格差社会と高校生

 格差社会の拡大を多くのメディアが取り上げるようになったのは、2011年の「ウォール街を占拠せよ」運動あたりからだったと思いますが、昨今の文脈でいえば、その源流は18世紀の産業革命を起点とする近代資本主義の成立に求められると思います。おそらく、資本家が労働者の生み出す付加価値を独占搾取する、という二項対立の構図から始まったのでしょうが、当時はそれのどこが悪いんだ、というくらいの社会認識だったのではないでしょうか。

 しかし近代民主主義の発達過程で、基本的人権や労働者の権利が法の力を得て、資本家を抑え込んでいきます。その結果、資本家は労働者の生み出す付加価値を独占できなくなり、その多くを労働者に還元していくという(社会全体としての)トリクルダウンが機能し始めました。そして資本家と労働者の格差は縮まり中間所得者層が増え、有史以来最も格差の少ない社会を形成していくことになります。ただ本来は、資本家がこれを黙って受け入れるはずがないのですが、共産主義革命勢力の台頭が抑止力となって、この「羊の皮をかぶった資本主義」が続くことになりました。

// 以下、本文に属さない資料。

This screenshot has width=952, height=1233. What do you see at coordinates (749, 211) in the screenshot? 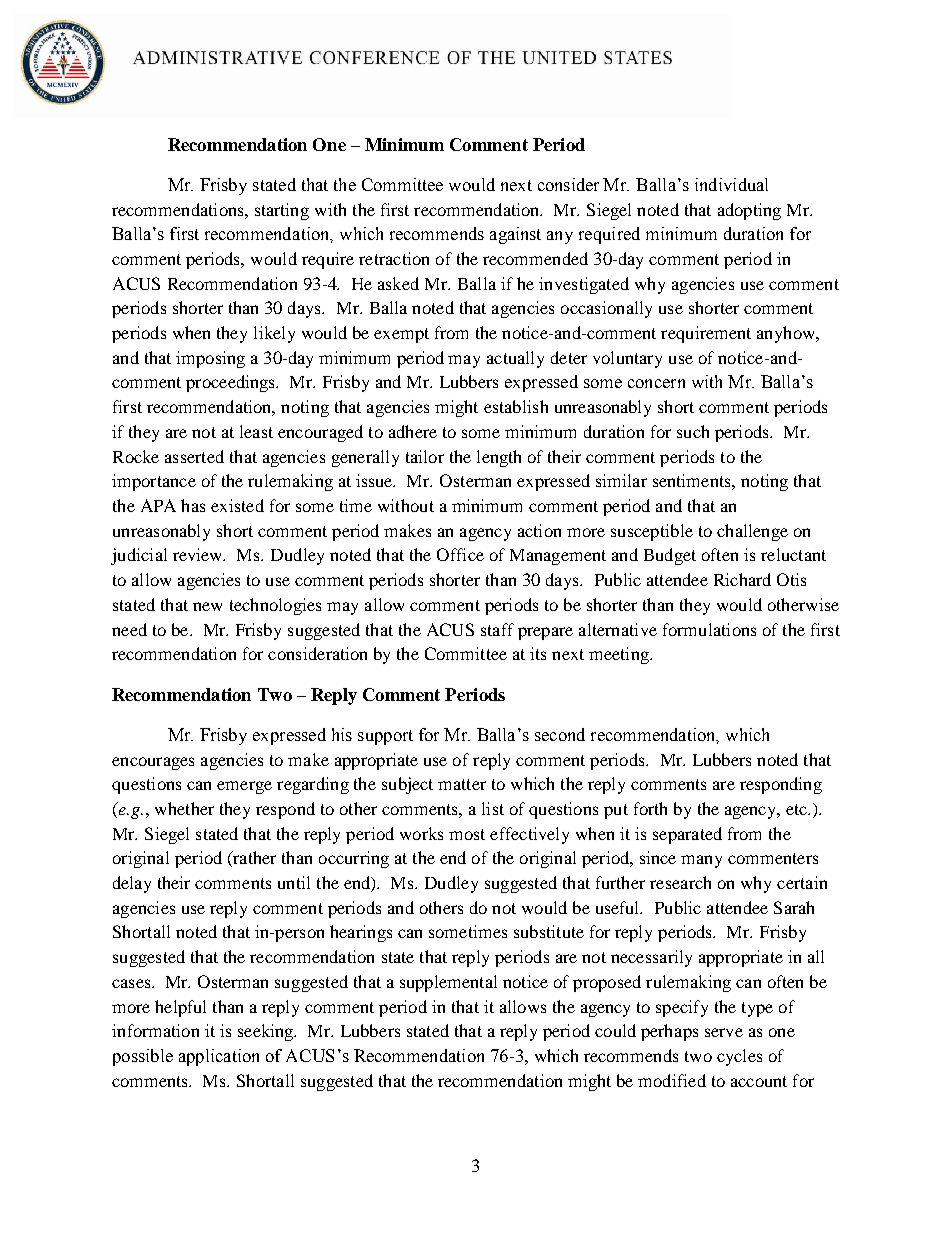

もちろん資本主義の世の中なので需要と供給と在庫と金利の兼ね合いで景気は変動を繰り返しますが、全体としては格差の少ないまま、労使みんなで頑張れる良き時代でした。つまり、数年前ブームになったピケティ教授ふうに言えば、人類史上、所得分配率(みんなの給料の増え方)が資本収益率(お金持ちの財産の増え方)を上回った唯一の時代でした。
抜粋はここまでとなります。